## Brief 1
In the data items below, rename "Image resolution" to "Picture dimensions" wherever it occurs, leaving everything else unchanged and omitting the pictures.

## Text provided

Storing the .nlong as bytes 10-13 within the &binvar:

/bset -nl &binvar 10 123456789

... which is retrieved by $bvar(&binvar,10).nlong

/bset -nwc &binvar 1 2 3
... creates the &binvar containing the bytes "0 0 0 2 0 0 0 3"

The -p switch in the next example would cause the position to be wherever the 10th multibyte item would be located within a &binvar. For -l or -nl the 10th item would be the 4 bytes located at the 10*4-3'th byte, and for -w or -nw the 10th item would be the 2 bytes located at the 10*2-1'th byte:

/bset -nlp &var 10 123456789

--

While the range would normally be [0,65535] for -w and would be [0,2^32-1] for the -l's, 16-bit or 32-bit negative numbers could be cast, then stored the same way the bytes for -12345 would be stored in a 16bit or 32bit C++ array. If it's a problem to support 2 separate 32bit ranges, I suppose there can be some kind of switch to make it see the input as signed int32 instead of as uint32.

## Brief 2
Return the above text on the /bset command in full, word for word.

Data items
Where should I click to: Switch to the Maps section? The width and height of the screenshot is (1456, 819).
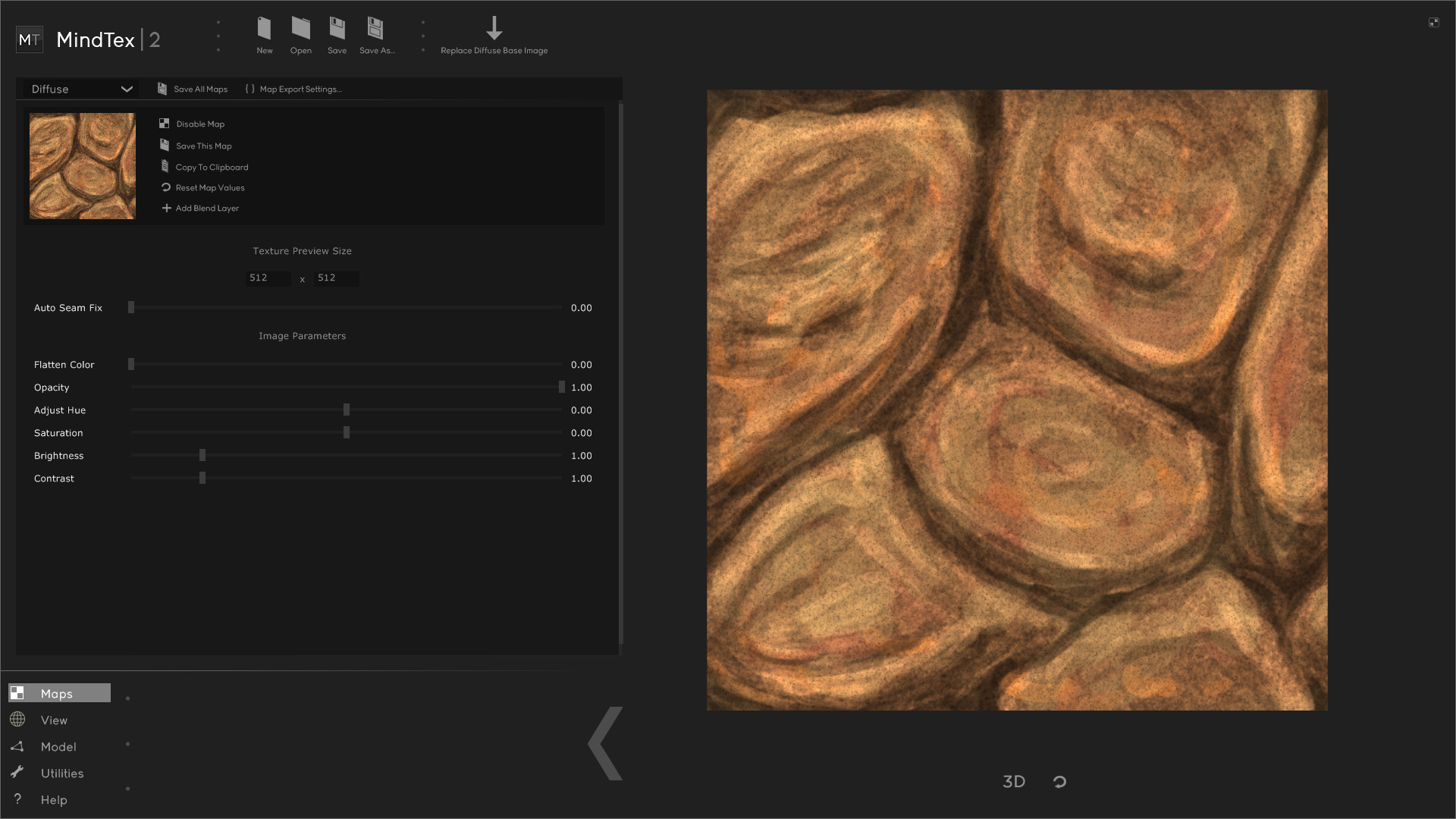point(58,692)
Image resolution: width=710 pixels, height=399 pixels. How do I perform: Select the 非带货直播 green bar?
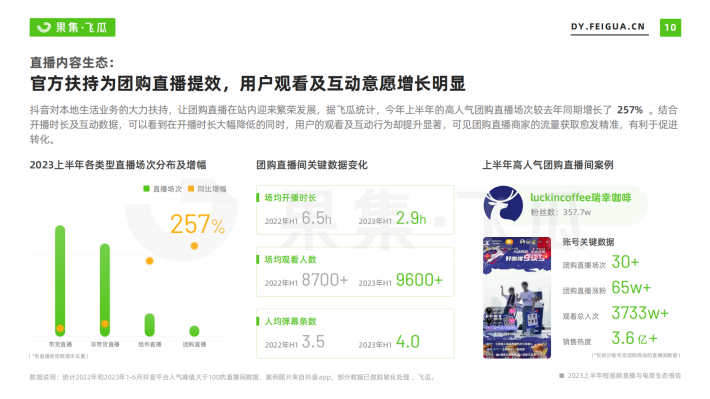click(105, 290)
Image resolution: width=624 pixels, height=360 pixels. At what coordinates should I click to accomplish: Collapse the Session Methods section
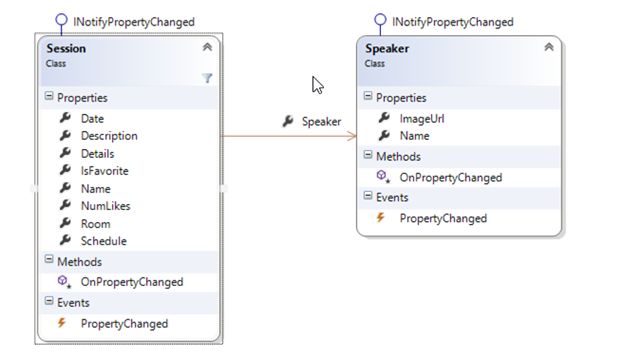point(49,260)
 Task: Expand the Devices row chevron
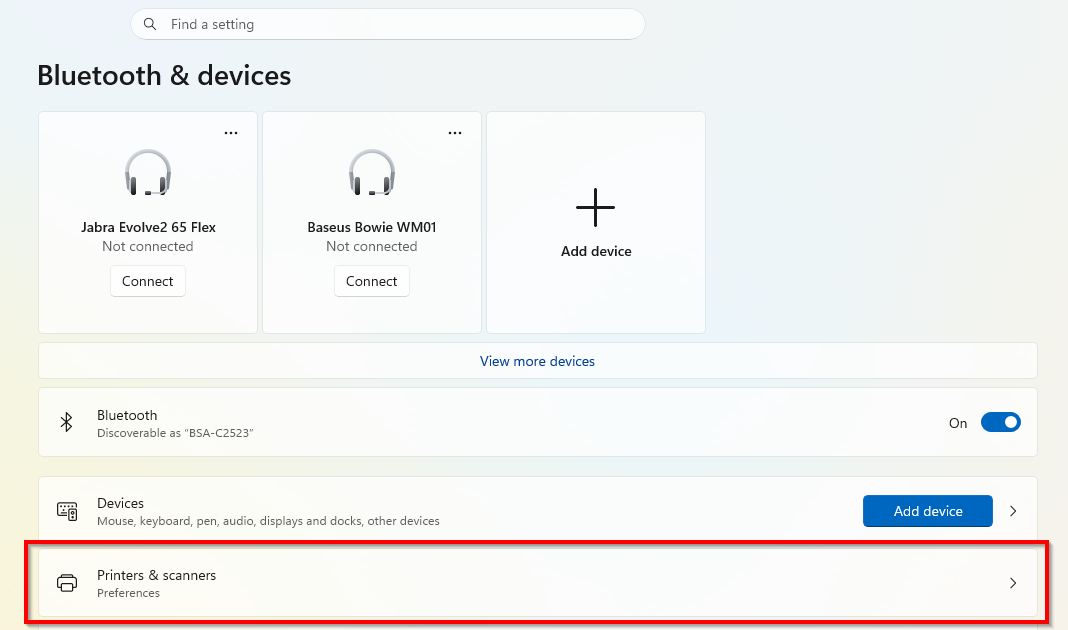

## Worked solution 1
Where should I click to: Switch to the Maps section? The width and height of the screenshot is (1456, 819).
point(58,692)
Picture dimensions: width=710 pixels, height=399 pixels. How do I perform: Select the 非带货直播 green bar?
click(105, 290)
Picture dimensions: width=624 pixels, height=360 pixels. At what coordinates should I click to accomplish: Collapse the Session Methods section
point(49,260)
 Task: Expand the Devices row chevron

## Worked solution 2
Storing the .nlong as bytes 10-13 within the &binvar:

/bset -nl &binvar 10 123456789

... which is retrieved by $bvar(&binvar,10).nlong

/bset -nwc &binvar 1 2 3
... creates the &binvar containing the bytes "0 0 0 2 0 0 0 3"

The -p switch in the next example would cause the position to be wherever the 10th multibyte item would be located within a &binvar. For -l or -nl the 10th item would be the 4 bytes located at the 10*4-3'th byte, and for -w or -nw the 10th item would be the 2 bytes located at the 10*2-1'th byte:

/bset -nlp &var 10 123456789

--

While the range would normally be [0,65535] for -w and would be [0,2^32-1] for the -l's, 16-bit or 32-bit negative numbers could be cast, then stored the same way the bytes for -12345 would be stored in a 16bit or 32bit C++ array. If it's a problem to support 2 separate 32bit ranges, I suppose there can be some kind of switch to make it see the input as signed int32 instead of as uint32.